The motivation for proactive monitoring stems from significant costs and time savings associated with preventing model failures. Existing monitoring approaches often fall short, either due to test data not being representative of live data or the inherent unpredictability of live data with unknown drift. The proposed approach aims to be lightweight, scalable, and industry-deployable by making pragmatic trade-offs against academic alternatives.
The core contribution is a novel algorithm for detecting data drift in black-box classification models, focusing on understanding and tracking the model’s decision boundary. This algorithm is designed for production environments, capable of making predictions on both live and synthetic data. An incremental version of the algorithm, which does not require access to training data, can detect concept drift as it happens by querying the model. Furthermore, the thesis presents a method for synthesizing examples in high-dimensional feature spaces, crucial for mapping these decision boundaries.

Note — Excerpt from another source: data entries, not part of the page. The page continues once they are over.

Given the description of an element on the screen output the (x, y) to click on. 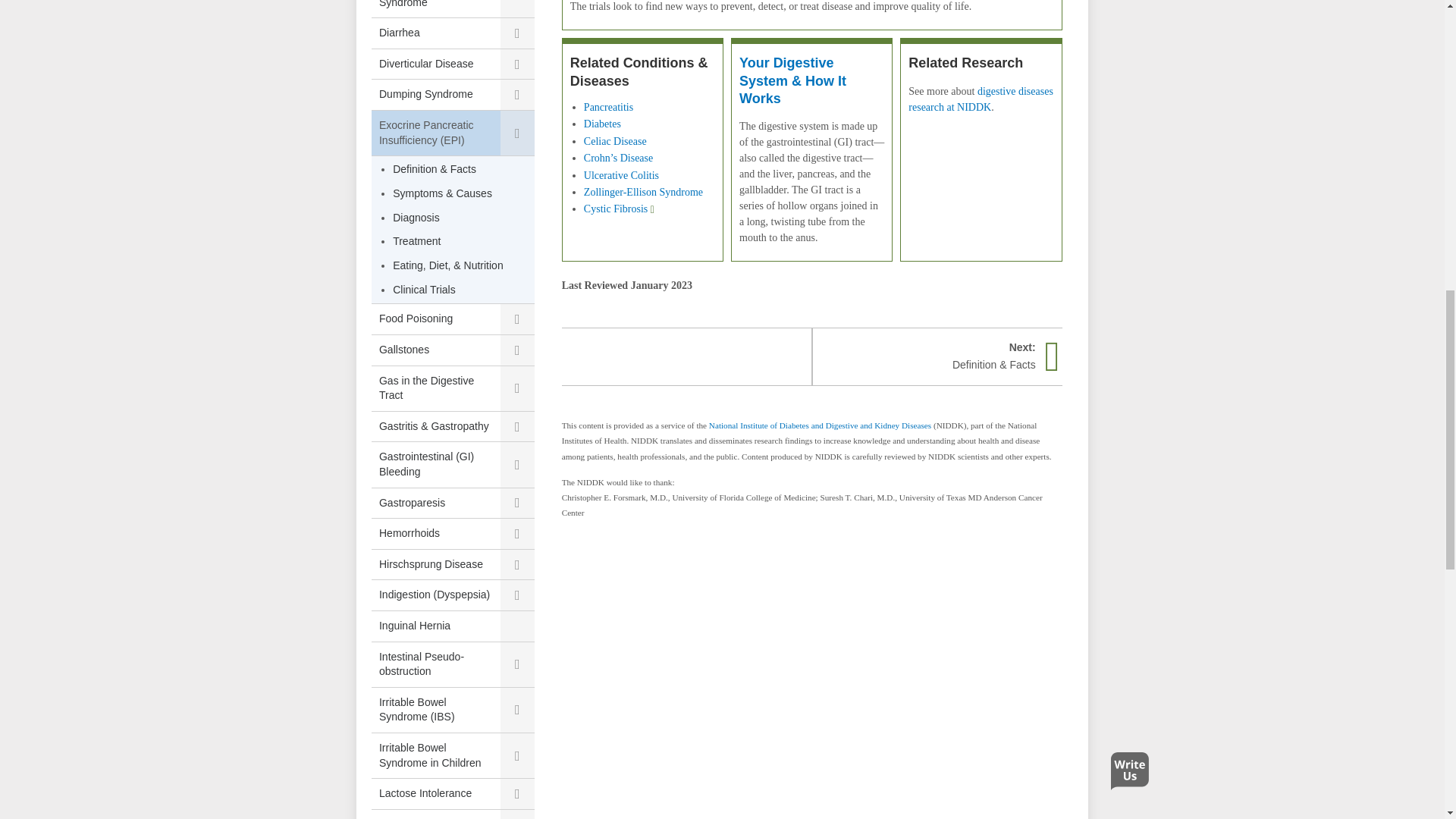
Show child pages for "Diverticular Disease" (517, 64)
Show child pages for "Cyclic Vomiting Syndrome" (517, 8)
Show child pages for "Dumping Syndrome" (517, 94)
Show child pages for "Diarrhea" (517, 33)
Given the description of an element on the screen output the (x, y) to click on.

The methodology centers on extracting meaning from a classifier’s decision boundary by learning how its output changes through data synthesis and live data monitoring. A classifier divides its input space into regions, with decision boundaries existing where the corresponding discriminant functions are equal. Two main approaches are explored: an eager mapping of the decision boundary in a reduced dimension and a lazy probing technique in the original feature space. Both techniques utilize a form of raycasting to determine if input data trends toward these boundaries, which implements the proactive component of the approach.
Experimental results were obtained using a custom “incident generator” tool that synthesizes infinite data streams based on the statistics of fixed-size datasets. The tool allows for real-time mutation and injection of various data drift types, including incremental, sudden, and gradual drifts. The metric for evaluating the system’s performance was the percentage of probing rays that collided with a decision boundary. Experiments showed the monitoring system’s ability to detect incremental drifts, providing early indications as data trends toward decision boundaries. While the system could react to sudden drifts, forecasting them proved challenging due to the abrupt nature of the change. Gradual drifts offered an opportunity for forecasting, though as changes are non positional, reaction could be delayed. The experiments also highlighted frailty in ray collision percentages as a measurement and a remaining significant processing time for certain high dimensional scenarios.